One of our most striking observations, was a higher mortality for PLWH. All of them were classified CDC disease stage C3. Before 2000, CAP-associated mortality was substantially higher (21 and 27%) [7, 15]. However, statistically, no parameter significantly associated with death could be proven.

Considering patient characteristics, our study population was older than in prior studies [6, 7], and following recommendations for earlier initiation of ART [16], we found higher CD4 cell counts on ART. Following other mega-trends in PLWH population characteristics, the rate of smokers and IV drug users were lower than in historical comparisons [6, 7], and this may impact on both pathogen spectrum and mortality in PLWH and CAP-event. Subsequently, we observed a significant CD4 drop during the CAP event. Overall, this paraclinical observation is not uncommon during the course of infection in the daily routine, but this finding was presented for the first time for CAP in PLWH in a prospective clinical study, although relevant CD4 data were available for only 27, 54, 30, and 34 cases, respectively. Drop of CD4 cells and a corresponding increase of HIV viral load were both observed before in clinical studies with regard to syphilis infection [17,18,19] and a study on 84 PLWH that was published in 2018 showed a relative non-CD4 specific lymphopenia induced by syphilis infection [20]. In order to be able to better understand the effect of CAP in particular and of infections in general on the course of CD4, this observation should be examined in further studies with a larger number of cases.
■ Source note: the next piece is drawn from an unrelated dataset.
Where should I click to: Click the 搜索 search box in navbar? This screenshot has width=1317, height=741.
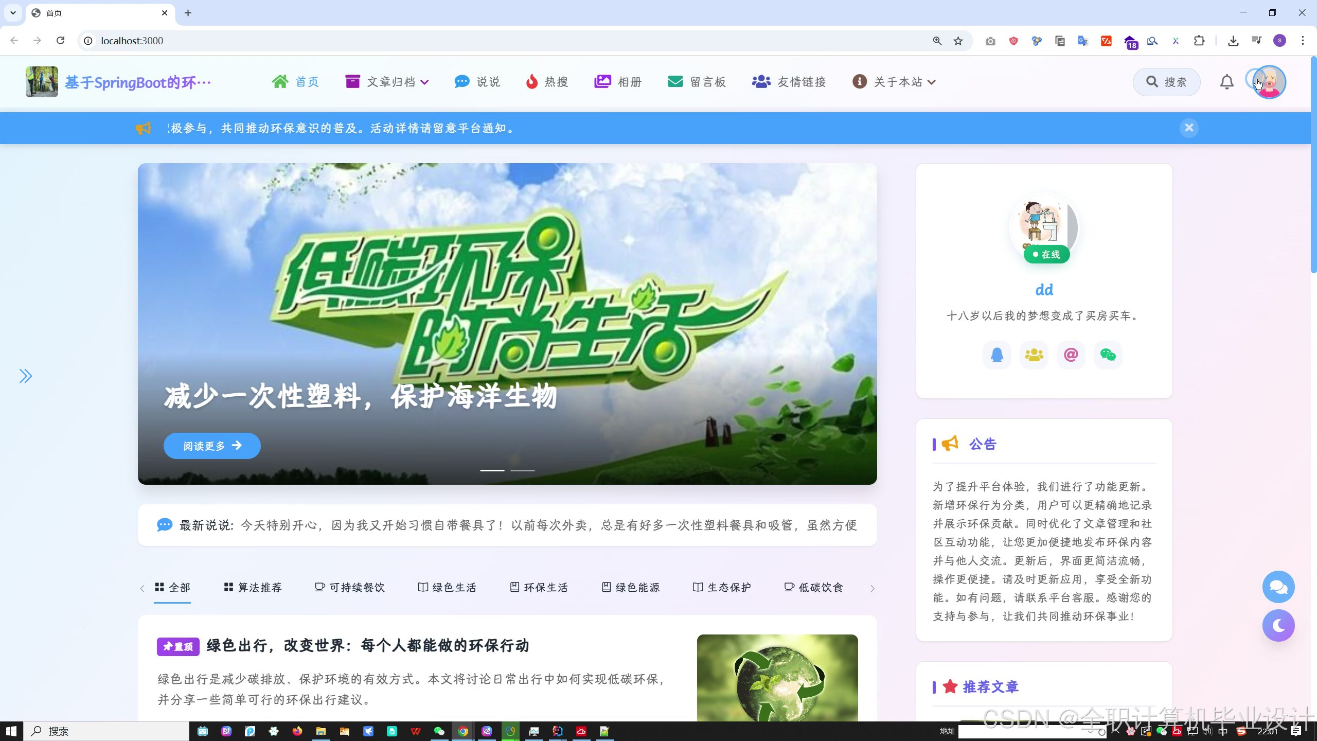1166,82

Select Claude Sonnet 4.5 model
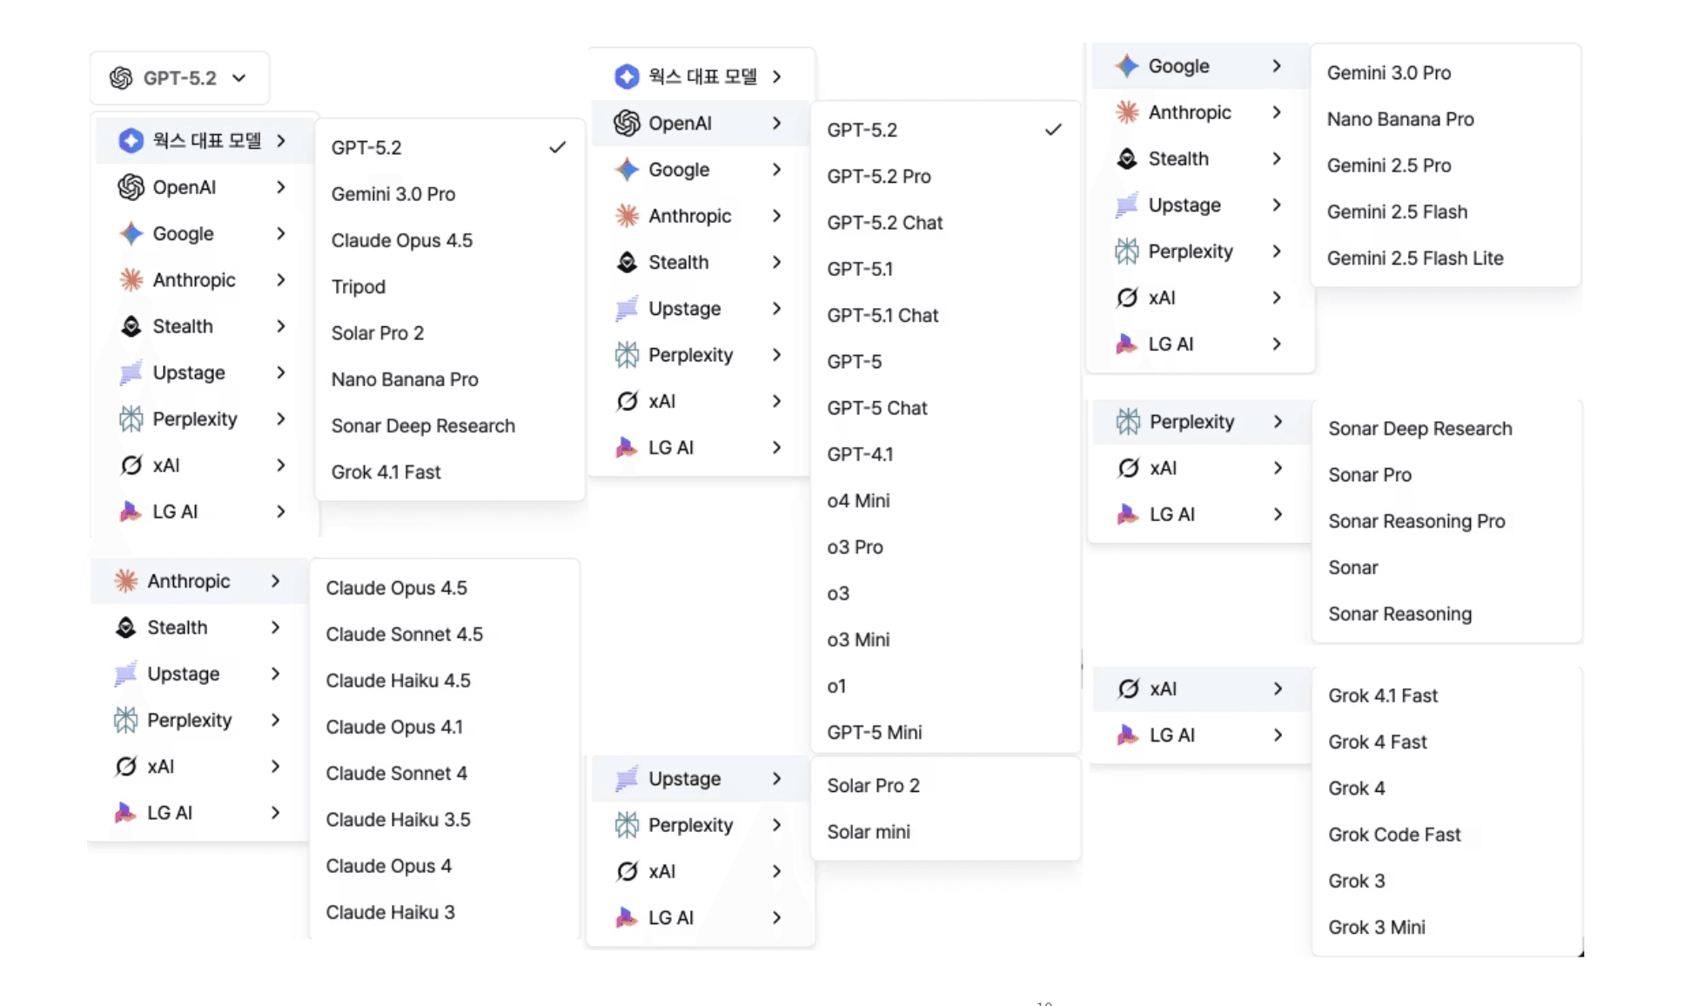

A strength of our analysis was the systematic modern diagnostic approach, including atypical CAP-pathogens. Furthermore, we not only investigated respiratory tract specimen for pneumonia, based on culture as conducted by previous studies [6, 7], but in addition, on blood and urine for nucleic acid amplification and antigen testing, in order to explore for CAP-pathogen, in connection with HIV status.

Besides the current investigation data basis is small, compared to the historical trials, this analysis warrants reproduction at high subject numbers without data gaps, for confirmation of CAP-associated increase in HIV-related mortality, and to evaluate the clinical impact of the demonstrated CD4-cell count-drop and exploration of preventive pneumococcus vaccine strategies. Our publication underscores the clinical importance of CAP for PLWH. Affected patients should be treated empirically with a Pneumococci and Haemophilus influenzae -effective antibiotic regimen, e.g., Amoxicillin/Clavulanic acid, that covers potential Staphylococcus aureus (MSSA) infection as well.